GRS 20 does not address many common products of electronic information 

processing, particularly those that result from the now prevalent 

distributed, end-user computing environment. For example, although the 

guidance addresses the disposition of certain types of electronic 

records associated with large databases, it does not specifically 

address the disposition of electronic databases created by 

microcomputer users. In addition, while addressing word processing and 

E-mail records, GRS 20 does not address more recent forms of electronic 

records such as Web pages and portable document format (PDF) files.

[Footnote 3]:



NARA Archives Permanent Records of Historical Interest:



As the nation’s archivist, NARA accepts for deposit to its archives 

those records of federal agencies, the Congress, the Architect of the 

Capitol, and the Supreme Court that are determined to have sufficient 

historical or other value to warrant their continued preservation by 

the U.S. government. NARA also accepts papers and other historical 

materials of the Presidents of the United States, documents from 

private sources that are appropriate for preservation (including 

electronic records, motion picture films, still pictures, and sound 

recordings), and records from agencies whose existence has been 

terminated, including Offices of Independent Counsel (see fig. 1).

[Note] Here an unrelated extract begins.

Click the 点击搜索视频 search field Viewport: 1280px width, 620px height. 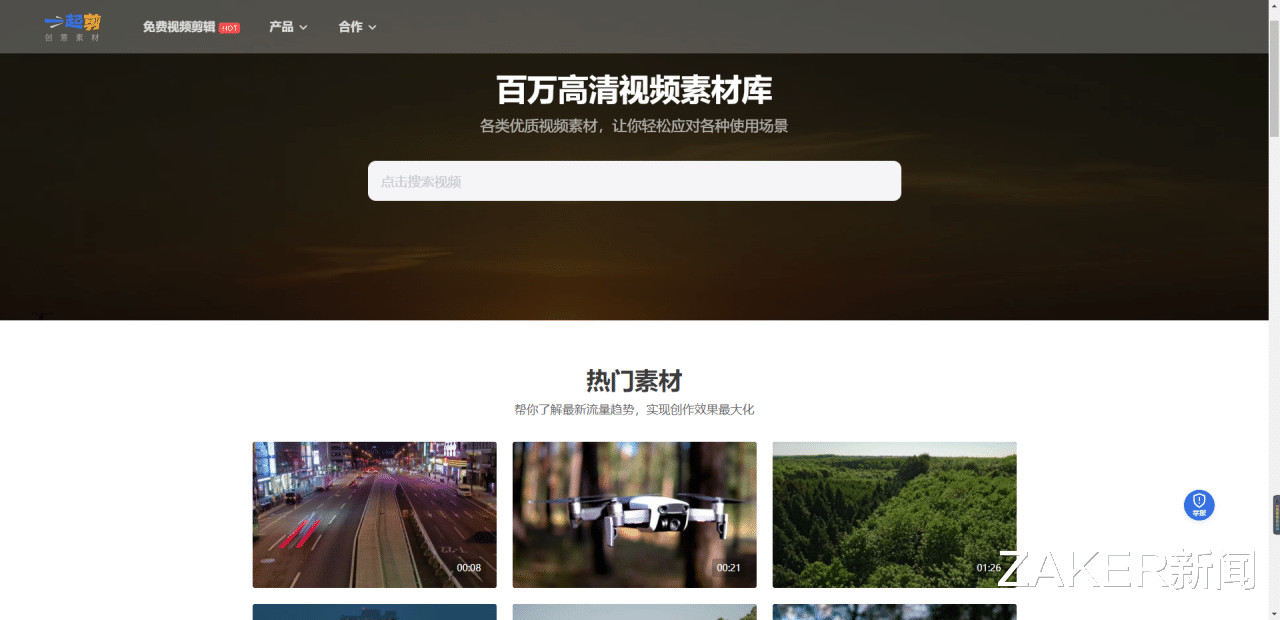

Figure 1: Removable Hard Drives and Backup Devices Used by Independent 

Counsel Staff:



[See PDF for image]



Source: NARA.



[End of figure]



NARA archives vast quantities of federal records in various formats. 

Its archival facilities (a network of regional archives) hold over 21 

million cubic feet of original textual materials, while its multimedia 

collections include nearly 300,000 reels of motion picture film; more 

than 5 million maps, charts, and architectural drawings; over 200,000 

sound and video recordings; about 9 million aerial photographs; nearly 

14 million still pictures and posters; and over 87,000 computer data 

sets stored on computer tapes and cartridges (see fig. 2).

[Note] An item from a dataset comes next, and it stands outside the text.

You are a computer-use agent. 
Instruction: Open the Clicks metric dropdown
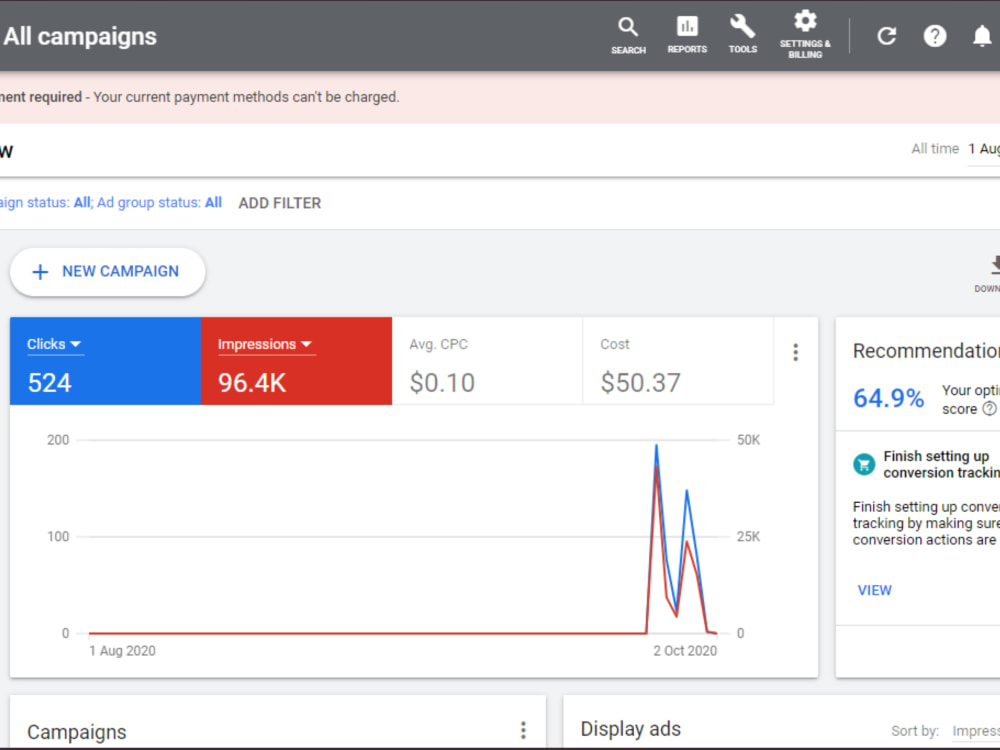click(x=76, y=344)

Figure 2: Master Copies of Electronic Records in NARA’s Archives:



[See PDF for image]



Source: NARA.



[End of figure]



In addition to its archives, NARA also manages the archival holdings of 

10 presidential libraries, the Nixon presidential materials staff, and 

the Clinton presidential materials project. These include over 400 

million paper records, over 15 million feet of film, nearly 10 million 

still pictures, nearly 100,000 hours of audio and video recordings, and 

almost half a million museum objects.



The types of electronic records that NARA currently accepts for 

archiving are limited to those that are independent of specified 

hardware or software and are in text-based formats, such as databases 

and certain text-based geographic information system (GIS)[Footnote 4] 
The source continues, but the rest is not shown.